如果您选择日期并点击搜索,然后转到每日单位交易,您将获得结果。

我想从scrapy获得结果。换句话说,从scrapy做ajax调用。

我这样做了:

from scrapy.spider import Spider
from scrapy.http import FormRequest
from scrapy.selector import Selector
from scrapy.http import Request
from scrapy.shell import inspect_response
class MySpider(Spider):
    name = 'MySpider'
    start_urls = ['http://www.dubailand.gov.ae/English/pages/Daily-Transactions.aspx']
    def start_requests(self):
        for url in self.start_urls:
            yield self.make_requests_from_url(url)

    def make_requests_from_url(self, url):
        return Request(url, callback=self.parse, meta={'cookiejar': 1})

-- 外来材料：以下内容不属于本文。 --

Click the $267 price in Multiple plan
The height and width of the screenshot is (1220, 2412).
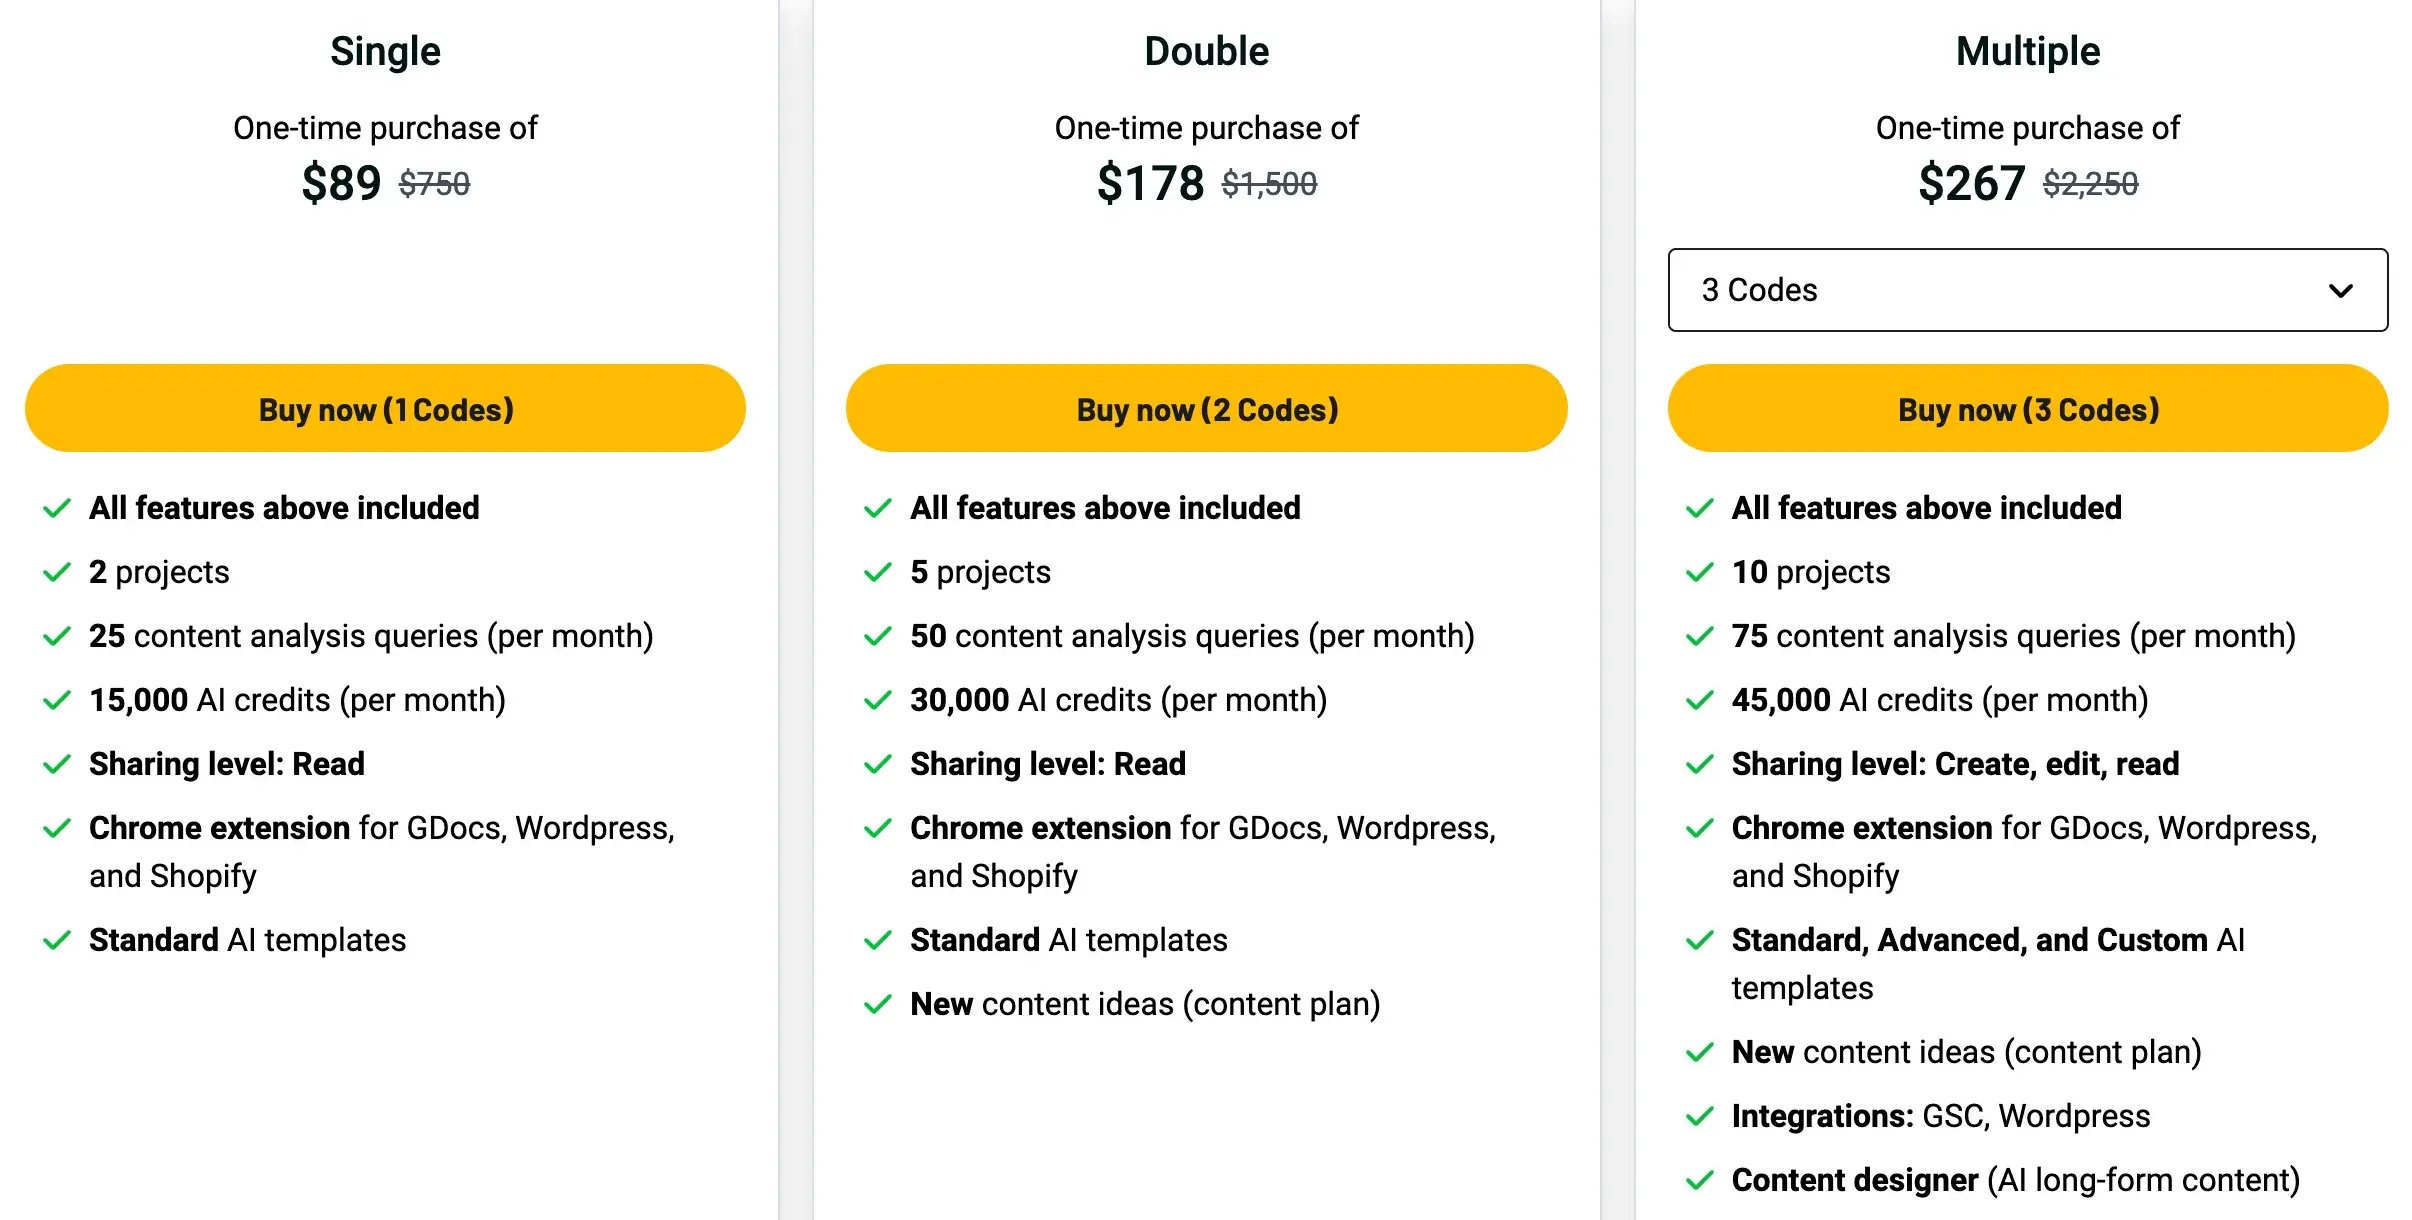click(x=1971, y=183)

    def parse (self, response):
          return [FormRequest(url="http://www.dubailand.gov.ae/English/pages/Daily-Transactions.aspx",
                    formdata={'ctl00$ctl69$g_6ffada3a_2cbc_43a0_9034_f48a864a8873$txtDate': '30/07/2015', 'id' : 'ctl00_ctl69_g_6ffada3a_2cbc_43a0_9034_f48a864a8873_ntbSearch'},
                    callback=self.page_parse,
                    meta={'cookiejar': response.meta['cookiejar']},
                    method='POST', headers = {'X-Requested-With': 'XMLHttpRequest', 'X-MicrosoftAjax' : 'Delta=true',
                    'Accept-Encoding':'gzip, deflate'}
                    )]
    def page_parse(self,response):
        sel = Selector(response)
        import json
        with open('data.html', 'w') as outfile:
            json.dump(response.body, outfile)
        #inspect_response(response)
        pass

我启用了cookie,并进行了ajax调用。我使用谷歌浏览器f12检查了请求的标题,我将这些参数添加到标题中。

但是,在点击搜索按钮之前,结果是主页

我做错了什么?

1 个答案:

答案 0 :(得分:2)

我相信你缺少一些额外的必需标题和表格参数。

如果您转到Chrome的网络标签,请右键单击Daily-Transactions.aspx请求,然后选择“复制为cURL”,您将获得以下命令(我添加了新行以便于阅读):

curl
    "http://www.dubailand.gov.ae/English/pages/Daily-Transactions.aspx"
    -H "Cookie: _gat=1; ReadSpeakerSettings=enlarge=enlargeoff; _ga=GA1.3.469029184.1438564062; __zlcmid=W2eqfhsJvJwJFB; WSS_FullScreenMode=false"
    -H "Origin: http://www.dubailand.gov.ae"
    -H "Accept-Encoding: gzip, deflate"
    -H "Accept-Language: en-US,en;q=0.8"
    -H "User-Agent: Mozilla/5.0 (Windows NT 6.1; WOW64) AppleWebKit/537.36 (KHTML, like Gecko) Chrome/43.0.2357.134 Safari/537.36"
    -H "Content-Type: application/x-www-form-urlencoded; charset=UTF-8"
    -H "Accept: */*"
    -H "Cache-Control: no-cache"
    -H "X-Requested-With: XMLHttpRequest"
    -H "Connection: keep-alive"
    -H "X-MicrosoftAjax: Delta=true"
    -H "Referer: http://www.dubailand.gov.ae/English/pages/Daily-Transactions.aspx"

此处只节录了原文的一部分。